We welcome contributions to Finch, and follow the Julia contributing guidelines. If you use or want to use Finch and have a question or bug, please do file a Github issue! If you want to contribute to Finch, please first file an issue to double check that there is interest from a contributor in the feature.
Finch is currently in a pre-release state. The API is not yet stable, and breaking changes may occur between minor versions. We follow semantic versioning and will release 1.0 when the API is stable. The main branch of the Finch repo is the most up-to-date development branch. While it is not stable, it should always pass tests.
Contributors will develop and test Finch from a local directory. Please see the Package documentation for more info, particularly the section on developing.
To determine which version of
Finch you have, run Pkg.status("Finch")
in the Julia REPL. If the installed
version of Finch tracks a local path, the output will include the path like so:
Status `~/.julia/environments/v1.9/Project.toml`
[9177782c] Finch v0.5.4 `~/Projects/Finch.jl`
If the installed version of Finch tracks a particular version (probably not what you want since it will not reflect local changes), the output will look like this:
Status `~/.julia/environments/v1.8/Project.toml`
[9177782c] Finch v0.5.4
Finch include several scripts that can be executed directly, e.g. runtests.jl
.
These scripts are all have local Pkg
environments.
The scripts include convenience headers to automatically use their respective
environments, so you won't need to worry about --project=.
flags, etc.
All pull requests should pass continuous integration testing before merging.
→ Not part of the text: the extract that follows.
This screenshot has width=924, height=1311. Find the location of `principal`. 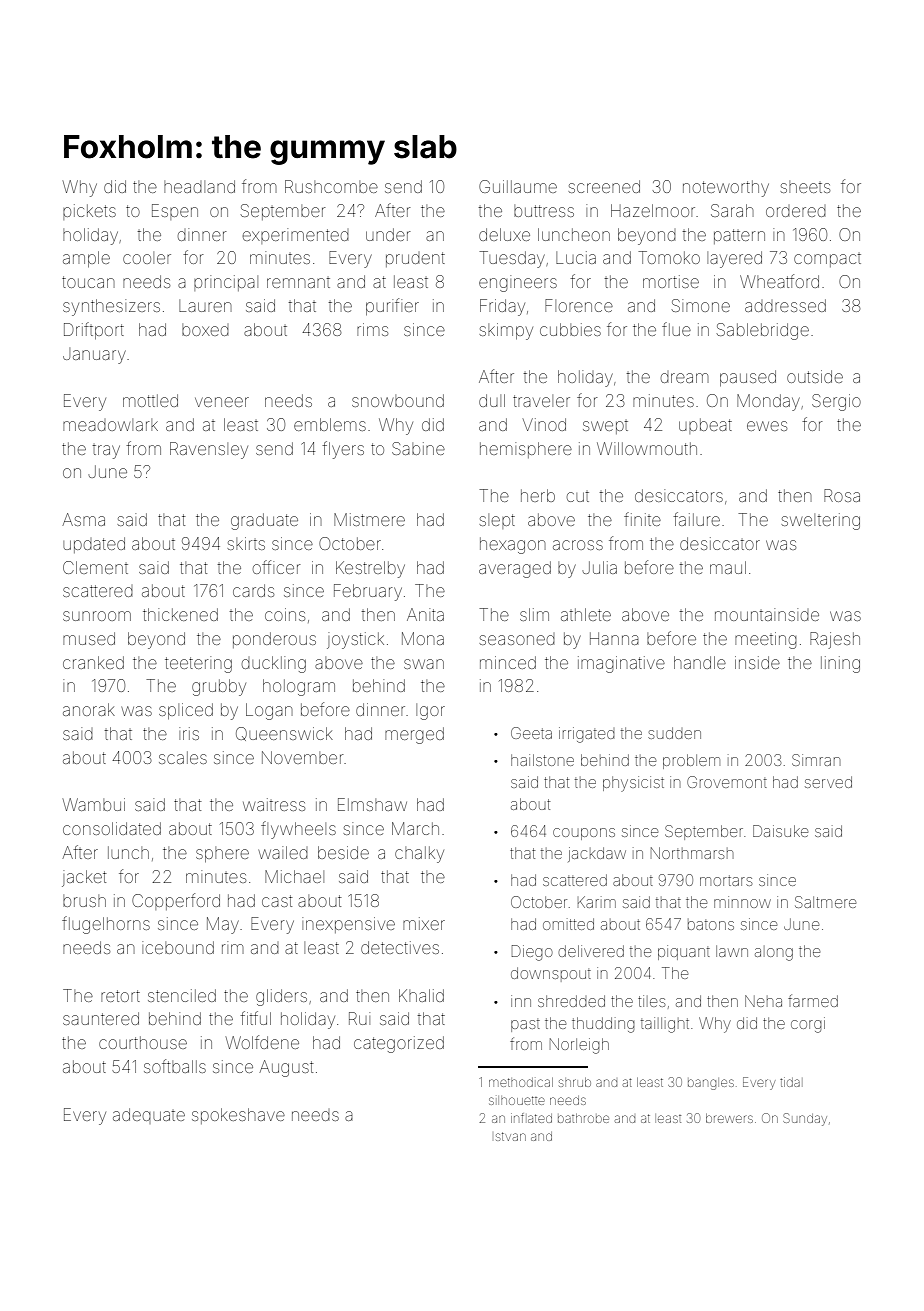

principal is located at coordinates (226, 283).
The test suite has a few options, which are accessible through running the test
suite directly as ./test/runtests.jl
.
Finch compares compiler output against reference versions.
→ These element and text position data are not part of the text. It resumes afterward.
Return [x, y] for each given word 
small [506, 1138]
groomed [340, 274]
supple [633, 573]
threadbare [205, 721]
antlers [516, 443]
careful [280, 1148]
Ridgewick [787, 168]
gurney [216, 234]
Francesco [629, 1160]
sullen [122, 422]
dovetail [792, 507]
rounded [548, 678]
If you have the appropriate permissions, you can run the FixBot github action on your PR branch to automatically generate output for both 32-bit and 64-bit builds.
If you run the test suite directly you can pass the --overwrite
flag to tell
the test suite to overwrite the reference. Because the reference output depends
on the system word size, you'll need to generate reference output for 32-bit and
64-bit builds of Julia to get Finch to pass tests. The easiest way to do this is
to run each 32-bit or 64-bit build of Julia on a system that supports it. You
can Download multiple builds yourself or use
juliaup to manage multiple versions.
Using juliaup, it might look like this:
julia +release~x86 test/runtests.jl --overwrite
julia +release~x64 test/runtests.jl --overwrite
The test suite takes a while to run. You can filter to only run a selection of test suites by specifying them as positional arguments, e.g.
./test/runtests.jl constructors conversions representation
This information is summarized with ./test/runtests.jl --help
finch-tensor-python contains a separate Array API compatible test suite written in Python. It requires Python 3.10 or later and Poetry installed.
It can be run with:
git clone https://github.com/finch-tensor/finch-tensor-python.git
cd finch-tensor-python
poetry install --with test
FINCH_REPO_PATH=<PATH_TO_FINCH_REPO> poetry run pytest tests/
The Finch test suite includes a benchmarking script that measures Finch
performance on a variety of kernels. It also includes some scripts to help
compare Finch performance on the feature branch to the main branch. To run the
benchmarking script, run ./benchmarks/runbenchmarks.jl
. To run the comparison
script, run ./benchmarks/runjudge.jl
. Both scripts take a while to run and
generate a report at the end.
The /docs
directory includes Finch documentation in /src
, and a built
website in /build
. You can build the website with ./docs/make.jl
. You can
run doctests with ./docs/test.jl
, and fix doctests with ./docs/fix.jl
,
though both are included as part of the test suite.